Potere che abusa, autorità che divide

Curzio

25-11-2006  

Penso di non aver avuto nel corso della mia vita grandi esperienze di potere che abusa e autorità che divide, però ricordo qualcosa della mia infanzia che forse racchiude entrambe le cose.

Avevo circa otto anni e mentre tornavo a casa da scuola, in un giorno primaverile, incontrai un altro bambino di nome Gianmaria, il quale mi disse di farmi trovare verso le quattro del pomeriggio nel campo giochi del suo cortile, dal quale avremmo potuto spostarci nella villetta abbandonata per poter fumare le nostre prime sigarette. Io non ero molto sicuro di farlo perché conoscevo bene mio padre e, come ogni bambino maschio gli volevo bene, lo ammiravo ma ne avevo anche paura perché ogni volta che combinavo un  danno, lui, oltre a punire me, se la prendeva anche con mia mamma e i miei fratelli.

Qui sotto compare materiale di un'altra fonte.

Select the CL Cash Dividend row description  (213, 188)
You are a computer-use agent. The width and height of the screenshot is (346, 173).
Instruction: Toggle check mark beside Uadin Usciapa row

La cosa più strana, della quale non riuscivo a farmene una ragione, nemmeno oggi, era di come mio padre riuscisse a capire tutto, solo guardandomi negli occhi, senza farmi nemmeno delle domande. Consapevole e timoroso di ciò ero lì lì per dire a Gianmaria che non l’avrei seguito nella sua avventura, ma mentre mi accingevo a spiegargli le mie perplessità, lui, intuendole al volo, cominciò ad insinuare che io avessi paura di fumare e che non avrei dovuto assolutamente preoccuparmi di mio padre perché non sarebbe mai venuto a conoscenza del fattaccio, soprattutto perché gli altri bambini che ci aspettavano nella villetta abbandonata, oltre ad essere più grandi di noi, non se la sarebbero mai ”cantata”.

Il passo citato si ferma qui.